Training really large language models is computationally expensive and relies on sophisticated optimizers that try to efficiently adjust the model's parameters. These optimizers are getting more and more complex, but it's not clear if that complexity is actually necessary or even helpful. The existing methods can still struggle to find the best settings for the model, leading to suboptimal performance.
What's the solution?
The researchers found that randomly 'masking' or blocking some of the parameter updates during training, even with a simpler optimizer like RMSProp, can be very effective. They realized this masking acts like a smoothing process, making the training more stable. Building on this, they developed a method called Magma, which intelligently decides *which* updates to mask based on the model's momentum and gradient, making the process even more efficient. Magma can be easily swapped in for existing optimizers without requiring major changes to the training process.
Why it matters?
This research is important because it suggests we might not need increasingly complex optimizers to train powerful language models. Magma offers a simpler, faster, and potentially more effective alternative, reducing the computational cost and improving the performance of these models. The significant improvements in perplexity, a measure of how well the model predicts text, demonstrate the potential of this approach for building better AI systems.
Abstract
Training large language models (LLMs) relies almost exclusively on dense adaptive optimizers with increasingly sophisticated preconditioners. We challenge this by showing that randomly masking parameter updates can be highly effective, with a masked variant of RMSProp consistently outperforming recent state-of-the-art optimizers. Our analysis reveals that the random masking induces a curvature-dependent geometric regularization that smooths the optimization trajectory.
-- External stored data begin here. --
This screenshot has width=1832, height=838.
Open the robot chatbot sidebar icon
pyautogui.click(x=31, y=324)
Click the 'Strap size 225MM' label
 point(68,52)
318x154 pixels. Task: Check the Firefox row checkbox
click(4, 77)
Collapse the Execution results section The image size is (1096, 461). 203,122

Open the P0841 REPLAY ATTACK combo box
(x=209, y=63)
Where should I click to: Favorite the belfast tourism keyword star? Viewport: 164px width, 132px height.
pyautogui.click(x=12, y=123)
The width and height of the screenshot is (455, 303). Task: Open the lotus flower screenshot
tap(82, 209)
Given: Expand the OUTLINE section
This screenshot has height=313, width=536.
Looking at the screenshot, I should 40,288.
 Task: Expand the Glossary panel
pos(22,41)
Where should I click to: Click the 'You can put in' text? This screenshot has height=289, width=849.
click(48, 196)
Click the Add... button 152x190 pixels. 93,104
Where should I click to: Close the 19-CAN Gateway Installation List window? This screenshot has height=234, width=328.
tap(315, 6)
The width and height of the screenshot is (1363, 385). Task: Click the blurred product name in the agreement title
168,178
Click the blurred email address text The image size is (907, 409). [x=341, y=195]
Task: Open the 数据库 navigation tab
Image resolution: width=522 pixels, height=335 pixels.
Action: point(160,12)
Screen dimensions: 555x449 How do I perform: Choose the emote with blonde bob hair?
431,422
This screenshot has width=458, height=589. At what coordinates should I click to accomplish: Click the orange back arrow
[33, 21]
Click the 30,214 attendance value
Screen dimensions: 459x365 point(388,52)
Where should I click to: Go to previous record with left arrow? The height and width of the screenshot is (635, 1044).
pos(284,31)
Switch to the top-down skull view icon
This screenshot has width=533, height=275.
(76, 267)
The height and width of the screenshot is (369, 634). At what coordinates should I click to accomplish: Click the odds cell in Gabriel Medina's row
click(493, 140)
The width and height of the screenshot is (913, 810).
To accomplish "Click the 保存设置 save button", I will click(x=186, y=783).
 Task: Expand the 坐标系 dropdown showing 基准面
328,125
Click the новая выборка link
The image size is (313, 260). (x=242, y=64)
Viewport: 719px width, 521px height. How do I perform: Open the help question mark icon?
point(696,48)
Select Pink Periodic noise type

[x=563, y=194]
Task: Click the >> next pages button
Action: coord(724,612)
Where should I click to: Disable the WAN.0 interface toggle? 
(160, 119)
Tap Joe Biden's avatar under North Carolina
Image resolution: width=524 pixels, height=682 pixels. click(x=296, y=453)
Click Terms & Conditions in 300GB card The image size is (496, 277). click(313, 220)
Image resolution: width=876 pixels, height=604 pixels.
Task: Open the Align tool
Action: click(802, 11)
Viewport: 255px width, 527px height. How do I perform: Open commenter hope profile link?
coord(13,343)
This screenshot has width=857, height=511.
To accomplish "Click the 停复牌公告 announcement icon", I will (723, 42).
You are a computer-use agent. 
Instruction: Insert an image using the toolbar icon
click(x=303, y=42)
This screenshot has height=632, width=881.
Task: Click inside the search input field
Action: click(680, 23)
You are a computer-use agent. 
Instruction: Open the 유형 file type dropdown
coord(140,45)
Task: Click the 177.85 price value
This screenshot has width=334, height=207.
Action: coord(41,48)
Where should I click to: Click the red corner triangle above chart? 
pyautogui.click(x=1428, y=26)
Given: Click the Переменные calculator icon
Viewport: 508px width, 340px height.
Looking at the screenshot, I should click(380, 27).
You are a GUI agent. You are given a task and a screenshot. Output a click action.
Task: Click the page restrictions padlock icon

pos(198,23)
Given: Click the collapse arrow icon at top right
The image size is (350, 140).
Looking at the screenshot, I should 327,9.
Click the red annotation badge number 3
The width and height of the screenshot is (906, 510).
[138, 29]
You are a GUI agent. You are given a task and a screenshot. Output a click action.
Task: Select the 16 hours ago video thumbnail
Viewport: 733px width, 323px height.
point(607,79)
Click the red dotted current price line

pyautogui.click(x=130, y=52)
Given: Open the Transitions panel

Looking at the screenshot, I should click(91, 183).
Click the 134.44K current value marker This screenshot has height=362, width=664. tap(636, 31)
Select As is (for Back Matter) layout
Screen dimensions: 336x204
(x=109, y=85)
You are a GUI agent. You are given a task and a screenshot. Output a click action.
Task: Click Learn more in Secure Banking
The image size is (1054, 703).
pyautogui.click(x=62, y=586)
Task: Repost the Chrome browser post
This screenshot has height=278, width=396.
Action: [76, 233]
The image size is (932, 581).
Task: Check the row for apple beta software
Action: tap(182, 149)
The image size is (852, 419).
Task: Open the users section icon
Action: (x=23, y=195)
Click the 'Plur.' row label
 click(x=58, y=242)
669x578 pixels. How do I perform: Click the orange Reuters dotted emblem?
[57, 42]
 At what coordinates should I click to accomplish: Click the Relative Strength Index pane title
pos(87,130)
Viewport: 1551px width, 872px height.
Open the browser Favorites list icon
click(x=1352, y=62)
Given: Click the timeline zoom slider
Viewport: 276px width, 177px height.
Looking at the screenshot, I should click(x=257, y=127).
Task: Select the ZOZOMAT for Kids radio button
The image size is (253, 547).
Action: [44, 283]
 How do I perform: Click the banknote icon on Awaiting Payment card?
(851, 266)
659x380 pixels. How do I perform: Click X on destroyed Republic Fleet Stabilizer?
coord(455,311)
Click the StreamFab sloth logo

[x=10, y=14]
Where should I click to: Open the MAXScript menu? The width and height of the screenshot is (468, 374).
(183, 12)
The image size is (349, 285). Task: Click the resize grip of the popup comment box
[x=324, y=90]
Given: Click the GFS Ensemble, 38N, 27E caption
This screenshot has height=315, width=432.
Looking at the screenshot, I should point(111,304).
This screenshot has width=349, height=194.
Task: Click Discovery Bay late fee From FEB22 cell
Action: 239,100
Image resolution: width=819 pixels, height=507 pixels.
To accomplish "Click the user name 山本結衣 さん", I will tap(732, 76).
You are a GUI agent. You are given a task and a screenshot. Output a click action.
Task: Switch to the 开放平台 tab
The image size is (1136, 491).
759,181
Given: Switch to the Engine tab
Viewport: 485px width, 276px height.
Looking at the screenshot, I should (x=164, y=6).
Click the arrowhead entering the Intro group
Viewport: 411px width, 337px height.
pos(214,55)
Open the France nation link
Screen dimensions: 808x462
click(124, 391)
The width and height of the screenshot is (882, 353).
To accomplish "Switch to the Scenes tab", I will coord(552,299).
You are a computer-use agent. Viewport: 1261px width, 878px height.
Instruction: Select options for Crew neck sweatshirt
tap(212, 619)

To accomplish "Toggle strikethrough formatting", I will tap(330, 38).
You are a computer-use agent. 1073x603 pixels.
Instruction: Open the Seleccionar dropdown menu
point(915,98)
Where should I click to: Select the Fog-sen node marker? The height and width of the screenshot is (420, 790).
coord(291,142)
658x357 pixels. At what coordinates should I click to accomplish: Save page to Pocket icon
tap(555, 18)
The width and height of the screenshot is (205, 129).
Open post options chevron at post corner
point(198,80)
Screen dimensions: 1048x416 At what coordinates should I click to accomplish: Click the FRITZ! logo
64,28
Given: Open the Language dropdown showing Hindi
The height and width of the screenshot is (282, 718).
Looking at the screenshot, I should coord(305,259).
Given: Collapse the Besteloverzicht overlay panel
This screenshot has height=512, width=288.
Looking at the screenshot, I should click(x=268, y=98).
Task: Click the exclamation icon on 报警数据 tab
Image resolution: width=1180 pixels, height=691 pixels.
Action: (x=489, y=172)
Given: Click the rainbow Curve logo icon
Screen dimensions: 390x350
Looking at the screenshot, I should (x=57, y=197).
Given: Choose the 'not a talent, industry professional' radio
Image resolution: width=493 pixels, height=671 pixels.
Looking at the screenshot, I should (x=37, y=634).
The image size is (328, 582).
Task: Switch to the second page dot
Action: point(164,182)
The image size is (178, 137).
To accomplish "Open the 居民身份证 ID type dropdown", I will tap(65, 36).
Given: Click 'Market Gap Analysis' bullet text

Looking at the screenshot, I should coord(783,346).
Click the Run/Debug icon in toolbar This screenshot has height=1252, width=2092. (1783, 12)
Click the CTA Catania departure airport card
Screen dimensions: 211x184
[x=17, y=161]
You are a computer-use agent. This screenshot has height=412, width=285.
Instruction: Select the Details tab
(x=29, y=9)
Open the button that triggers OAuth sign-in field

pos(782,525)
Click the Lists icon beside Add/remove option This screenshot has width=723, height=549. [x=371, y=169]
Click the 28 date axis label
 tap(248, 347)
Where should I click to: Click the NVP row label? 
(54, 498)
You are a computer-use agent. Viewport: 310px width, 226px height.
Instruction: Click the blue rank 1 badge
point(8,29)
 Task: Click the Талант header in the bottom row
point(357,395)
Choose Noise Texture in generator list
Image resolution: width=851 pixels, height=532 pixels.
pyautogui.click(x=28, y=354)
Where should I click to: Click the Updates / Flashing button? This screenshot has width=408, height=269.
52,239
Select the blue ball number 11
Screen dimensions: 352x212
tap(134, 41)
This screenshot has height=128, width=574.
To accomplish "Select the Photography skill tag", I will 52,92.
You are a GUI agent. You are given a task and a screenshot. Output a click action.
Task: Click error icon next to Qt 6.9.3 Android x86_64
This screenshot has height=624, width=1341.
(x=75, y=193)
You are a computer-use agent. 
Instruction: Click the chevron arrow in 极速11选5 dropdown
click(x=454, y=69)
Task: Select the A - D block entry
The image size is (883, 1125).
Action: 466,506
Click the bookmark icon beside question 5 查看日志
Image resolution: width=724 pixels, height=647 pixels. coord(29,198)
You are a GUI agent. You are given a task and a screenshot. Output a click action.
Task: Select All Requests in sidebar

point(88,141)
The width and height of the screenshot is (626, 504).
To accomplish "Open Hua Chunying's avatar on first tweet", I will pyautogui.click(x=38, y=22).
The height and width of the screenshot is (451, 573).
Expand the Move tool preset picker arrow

Motivated by this finding, we introduce Momentum-aligned gradient masking (Magma), which modulates the masked updates using momentum-gradient alignment. Extensive LLM pre-training experiments show that Magma is a simple drop-in replacement for adaptive optimizers with consistent gains and negligible computational overhead. Notably, for the 1B model size, Magma reduces perplexity by over 19\% and 9\% compared to Adam and Muon, respectively.